Chicken And Spinach Enchiladas!
Total Time: 55 mins
Preparation Time: 20 mins
Cook Time: 35 mins
Ingredients
- 1 lb boneless skinless chicken breast
- 1 (10 ounce) package frozen chopped spinach, thawed and well-drained
- 1/2 cup thinly sliced green onion
- 1 (16 ounce) carton light sour cream
- 1/2 cup plain fat-free yogurt
- 4 tablespoons all-purpose flour
- 1/2 teaspoon ground cumin
- 1/2 teaspoon salt
- 3/4 cup 1% low-fat milk
- 2 (4 ounce) cans diced green chili peppers, drained
- 10 7-inch flour tortillas
- 1 cup shredded reduced-fat monterey jack and cheddar cheese blend
- 1 can black beans
- 1 jar salsa
Recipe
- 1 in a 3-quart saucepan place chicken in enough water to cover.
- 2 bring to boiling; reduce heat.
- 3 cover and simmer about 15 minutes or until chicken is no longer pink.
- 4 remove chicken from saucepan.
- 5 when cool enough to handle, use a fork to shred chicken into bite-size pieces.
- 6 (you should have about 2-1/2 to 3 cups).
- 7 set aside.
- 8 in a large bowl combine chicken, spinach, and green onions; set aside.
- 9 in a bowl combine sour cream, yogurt, flour, cumin, and salt.
- 10 stir in milk and chili peppers.
- 11 divide sauce in half.
- 12 set one portion aside.
- 13 for filling, combine one portion of the sauce and the chicken-spinach mixture.
- 14 divide the filling among the tortillas.
- 15 roll up tortillas.
- 16 place, seam side down, in an ungreased 9x13 rectangular baking dish.

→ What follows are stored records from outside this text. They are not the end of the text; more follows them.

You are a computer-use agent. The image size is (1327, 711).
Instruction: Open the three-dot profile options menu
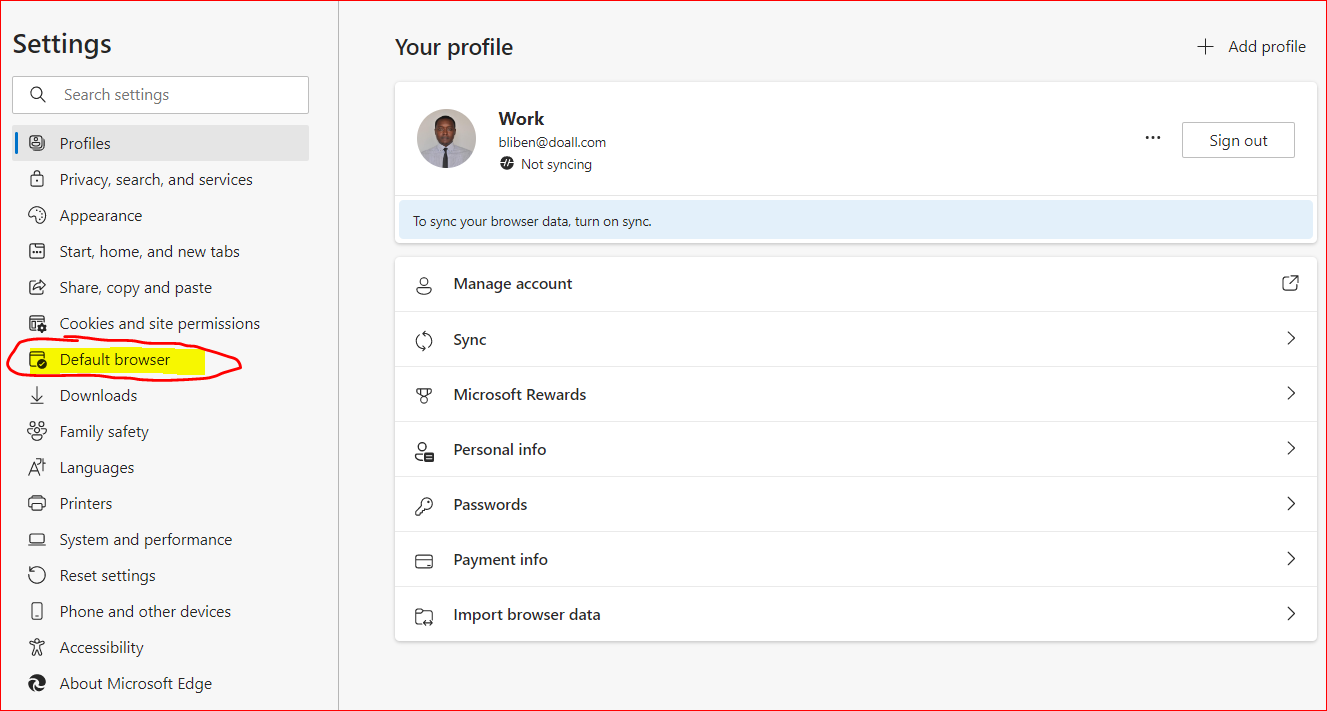tap(1153, 139)
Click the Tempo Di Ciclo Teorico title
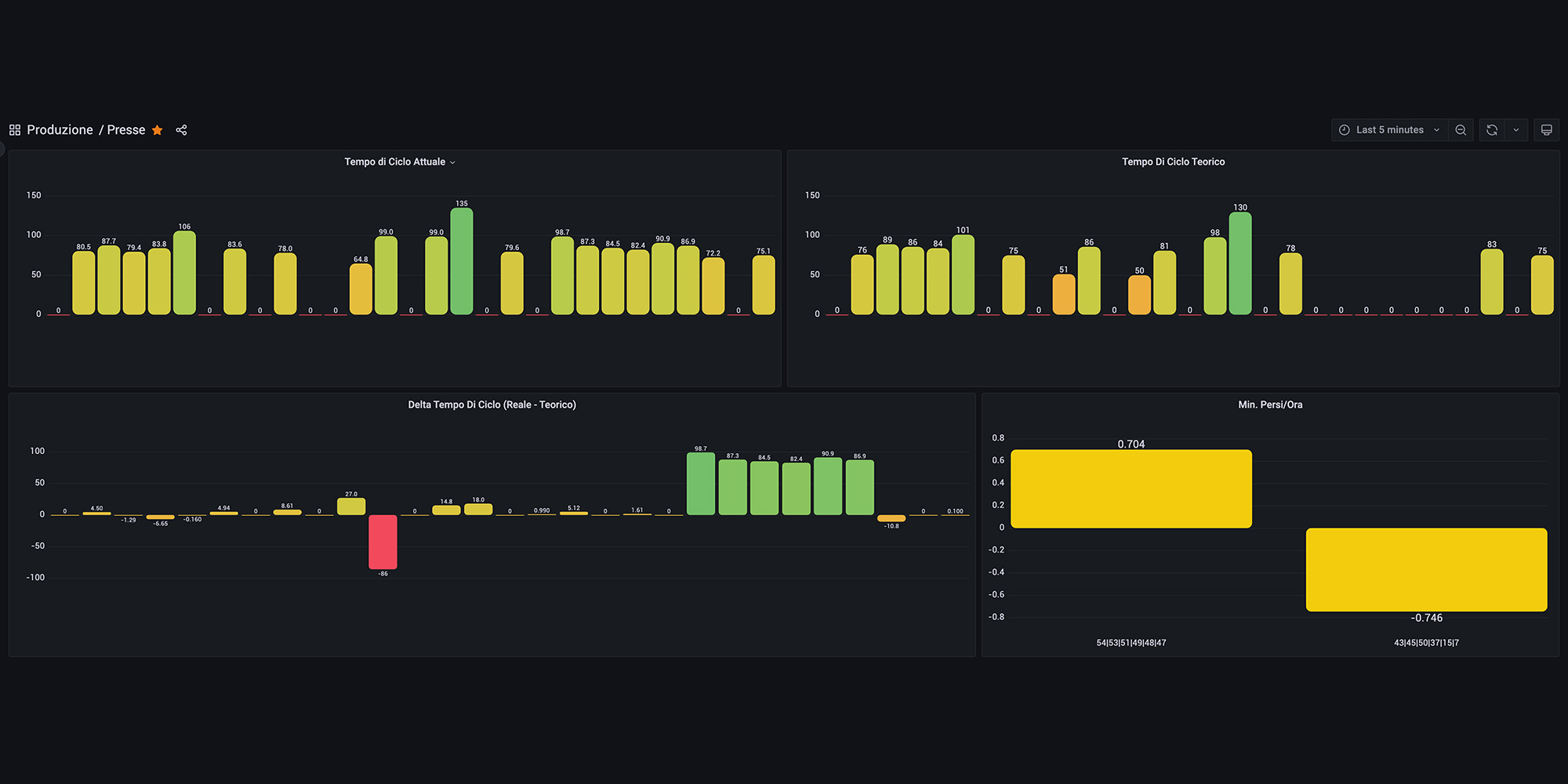The width and height of the screenshot is (1568, 784). click(x=1173, y=162)
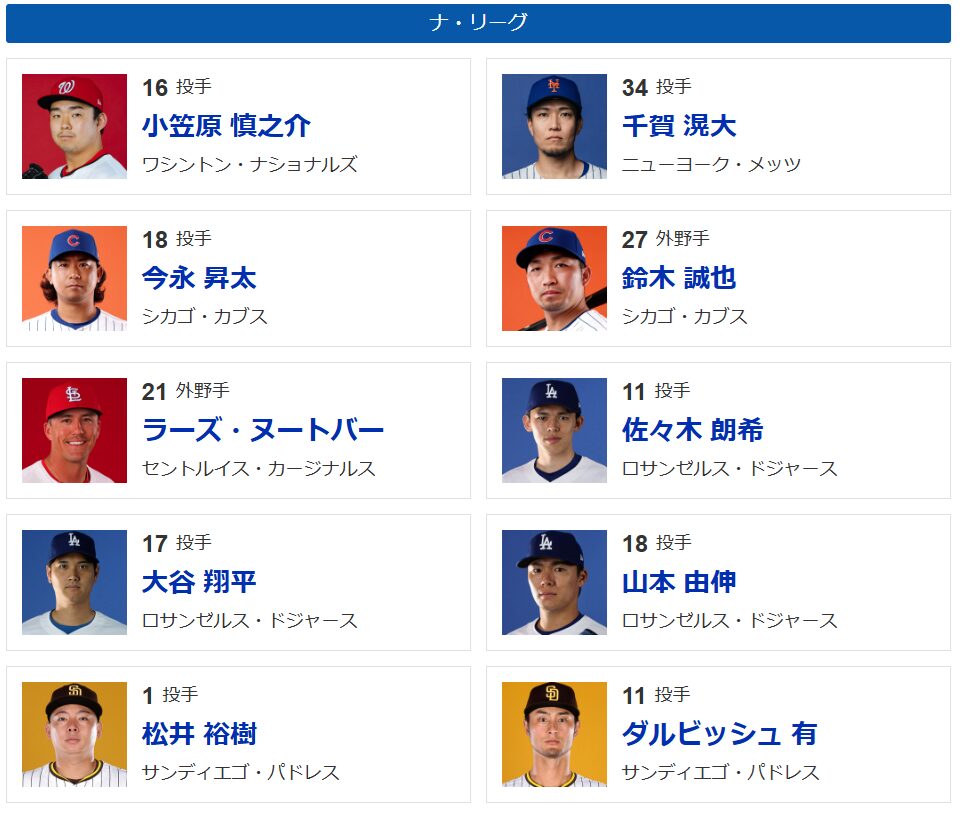The width and height of the screenshot is (962, 815).
Task: Select the 山本 由伸 name link
Action: pos(678,582)
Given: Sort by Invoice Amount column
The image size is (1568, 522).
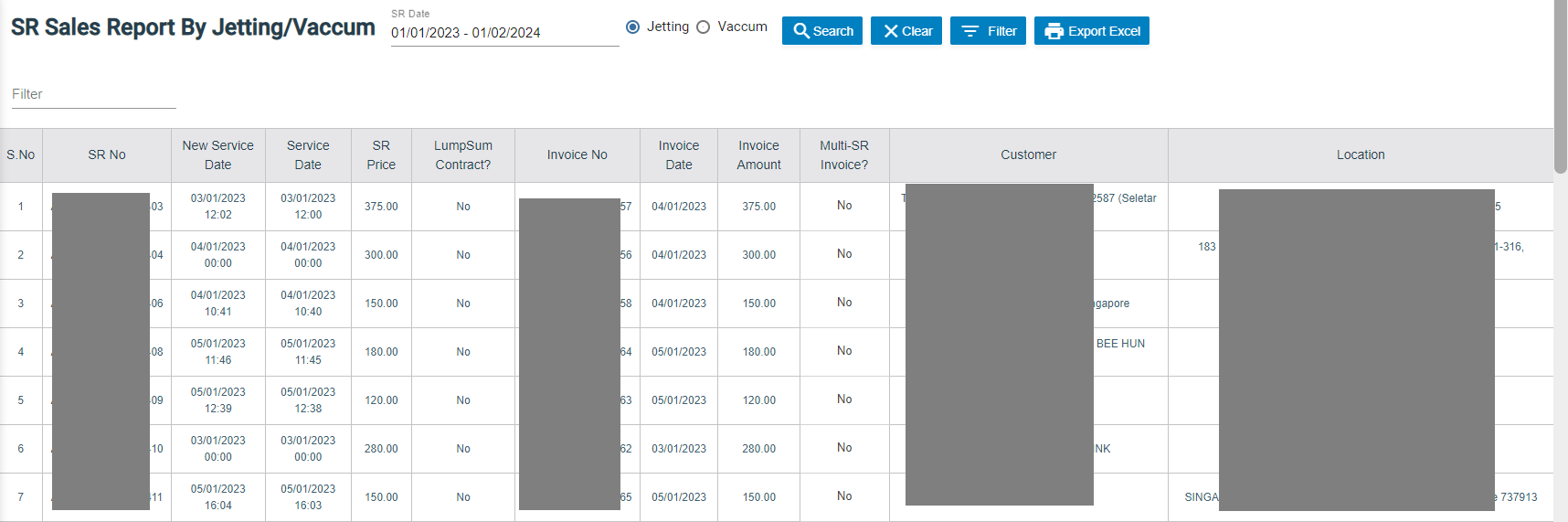Looking at the screenshot, I should 758,155.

- 17 (it's ok if you have to cram) spoon reserved portion of sauce over tortillas.
- 18 bake, uncovered, in a 350 º oven about 25 to 30 minutes or until heated through.
- 19 sprinkle with cheese; let stand for 5 minutes.
- 20 heat black beans, and pour a few large spoonfuls of them and desired amount of salsa over each enchilada after putting on plate.